The US Food and Drug Administration (FDA) walks a tightrope trying to keep Americans safe from harmful medications and dangerous medical devices while also trying to provide them with new, life-saving, and cost cutting treatment options. Many consumers criticize the administration for not doing enough to protect consumers, while others claim the agency is stifling advances in medicine.
The FDA has recently taken pivotal steps in addressing criticisms by drafting policies about conflicts of interest within the administration and it is looking for comments. The drafted policies outline when it’s acceptable for the administration to receive gifts, but more importantly, they also discuss how the FDA will evaluate conflicts of interest in advisory committee members. If the FDA finds an advisory committee member has a conflict of interest, they will be banned from voting.

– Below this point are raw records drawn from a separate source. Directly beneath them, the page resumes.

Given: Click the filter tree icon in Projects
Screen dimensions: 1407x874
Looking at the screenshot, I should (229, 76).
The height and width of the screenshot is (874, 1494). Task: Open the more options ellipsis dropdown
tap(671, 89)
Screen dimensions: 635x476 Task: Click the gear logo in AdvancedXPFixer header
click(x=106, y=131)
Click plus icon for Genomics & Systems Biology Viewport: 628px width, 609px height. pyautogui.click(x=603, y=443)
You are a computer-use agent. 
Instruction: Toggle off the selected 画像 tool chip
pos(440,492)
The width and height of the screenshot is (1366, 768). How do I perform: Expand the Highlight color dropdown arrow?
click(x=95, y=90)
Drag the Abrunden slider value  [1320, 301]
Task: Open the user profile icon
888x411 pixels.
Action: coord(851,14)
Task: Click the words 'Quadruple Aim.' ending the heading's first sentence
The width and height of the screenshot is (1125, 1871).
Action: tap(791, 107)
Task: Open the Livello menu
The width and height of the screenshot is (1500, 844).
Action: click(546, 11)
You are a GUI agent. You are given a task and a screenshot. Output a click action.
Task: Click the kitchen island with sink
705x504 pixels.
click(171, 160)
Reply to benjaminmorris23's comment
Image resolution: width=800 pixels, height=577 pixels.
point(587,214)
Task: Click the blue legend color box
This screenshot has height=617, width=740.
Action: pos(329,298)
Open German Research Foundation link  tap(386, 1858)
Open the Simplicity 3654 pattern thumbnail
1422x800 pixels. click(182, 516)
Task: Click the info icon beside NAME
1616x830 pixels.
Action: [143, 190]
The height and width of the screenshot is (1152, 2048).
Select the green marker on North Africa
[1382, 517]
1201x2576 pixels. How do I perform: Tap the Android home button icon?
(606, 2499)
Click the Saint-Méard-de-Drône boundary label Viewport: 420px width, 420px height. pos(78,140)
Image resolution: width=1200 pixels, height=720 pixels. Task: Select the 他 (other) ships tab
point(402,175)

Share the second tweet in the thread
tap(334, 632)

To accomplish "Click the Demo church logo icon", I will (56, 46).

In addition to addressing the pre-approval process, FDA Commissioner Robert Califf released an opinion article calling for a national evaluation system for medical devices. Califf said the system would “enable the FDA to focus efforts on facilitating the development and interpretation of more informative data essential for policy making and clinical decisions for individuals and populations.”
Califf suggests building upon existing efforts from professional societies and agencies to help create a new system in hopes the FDA can establish a much more “efficient system that rewards innovation that leads to better health outcomes…that patients and physicians can use with the assurance of safety, efficacy, and a well-characterized balance of benefit and risk.”
Under the current system, physicians are not required to report adverse events from medical devices, and this makes it difficult and usually time consuming to spot potentially defective devices. This was the case with the power morcellator used in laparoscopic hysterectomies. The device was used in thousands of surgeries before it was widely known to greatly increase the chance of spreading cancer throughout the body.
While the draft policies and statements from the FDA Commissioner boldly call for change, it will likely be some time before implementation of any policies can take place. However, these are encouraging first steps for critics.